活動報告

2020年を振り返って(3)

今日は「3つのC」の3番目、カーボンプライシング(carbon pricing)について書きます。
カーボンプライシングとは、炭素に価格をつけること。具体的には、Co2の排出量が多ければ多いほど支払いが増える仕組みです。逆に言うと、排出量を少なくすることで支払いを減らすことができるわけですから、脱炭素の取組みにインセンティブ(=動機付け)を持たせる仕組みになります。

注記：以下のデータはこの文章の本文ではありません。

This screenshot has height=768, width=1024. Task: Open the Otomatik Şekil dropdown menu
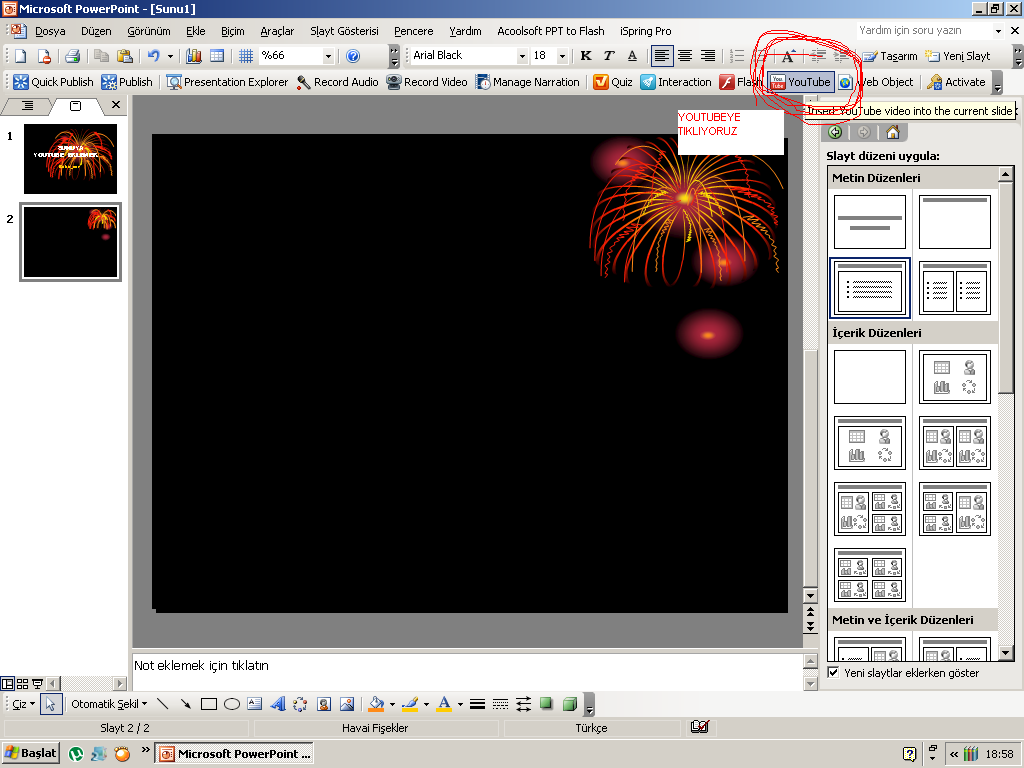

12月21日、菅総理のもとに梶山経産大臣と私が呼ばれ、両省で連携してカーボンプライシングの議論を進めるよう指示が出ました。これはカーボンプライシングにおいて、画期的なことでした。
現状は、カーボンプライシングの本格導入が決まったわけではありません。環境省と経産省で連携して「議論せよ」ということです。実現するかどうかはこれからの議論次第です。
それでも、なぜ画期的なことだと言えるのか。
総理からカーボンプライシングの検討指示が発せられること自体が、これまでの経緯からは、想像がつかないことでした。

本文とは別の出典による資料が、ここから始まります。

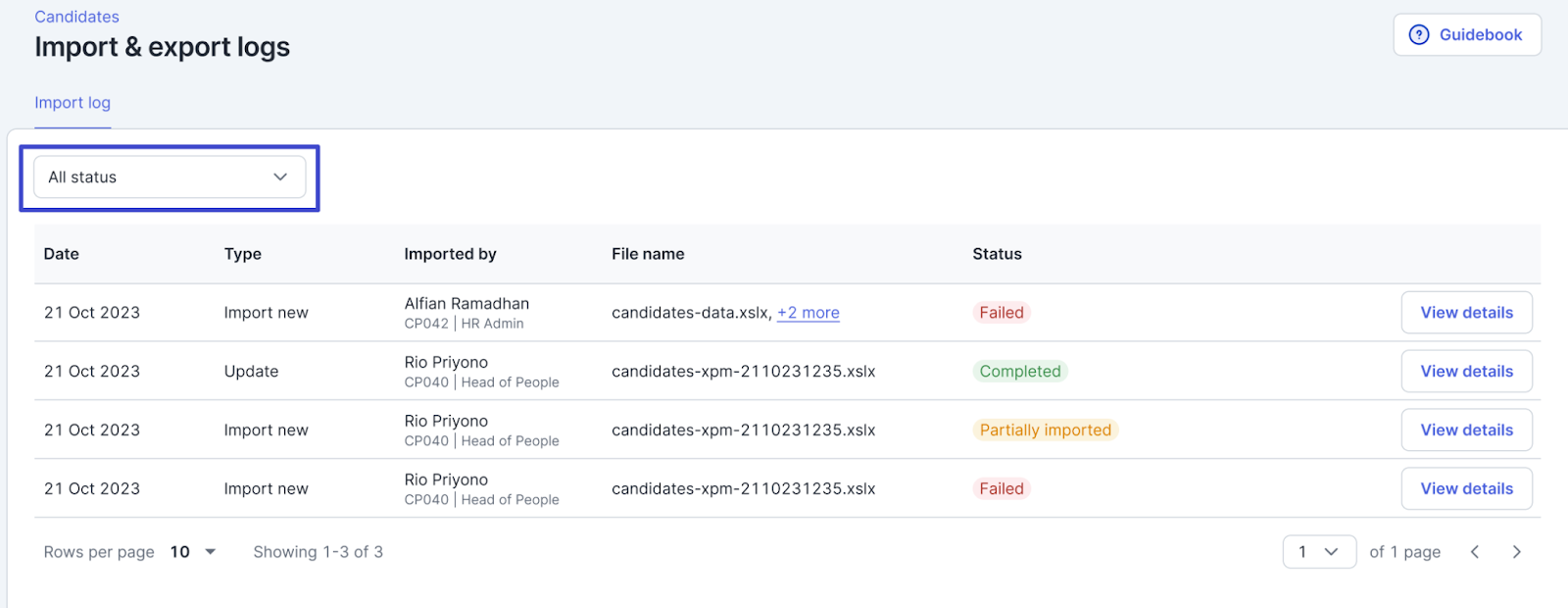This screenshot has height=608, width=1568.
Task: Go to the previous page arrow
Action: (1474, 552)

環境省内では環境税の議論から数え、これまで30年近くの歴史があることから、「30年戦争」とも言われるほど思いがある政策がカーボンプライシングです。
2021年で環境庁設置から50年、環境省になって20年という組織の歴史を考えれば30年の思いが詰まったカーボンプライシングが環境省にとって、どれだけ重要な位置付けか想像して頂けるでしょうか。
そして、これは本格導入がいかに難しいかを表しているとも言えます。議論を進める過程で環境省の担当職員は極めて慎重に、一歩一歩土台を積み上げてきました。反対を表明している産業界にどうすれば議論のテーブルについてもらえるか、また、一度ついたテーブルを蹴って出て行かれないようにどうするか。ガラス細工を扱うような気持ちだったと思います。
大臣就任以来、これまで何度も職員たちと議論を重ねてきました。大臣一期目には動かすことが出来なかったカーボンプライシングですが、状況の大きな変化のきっかけは、やはり菅総理によるカーボンニュートラル宣言でした。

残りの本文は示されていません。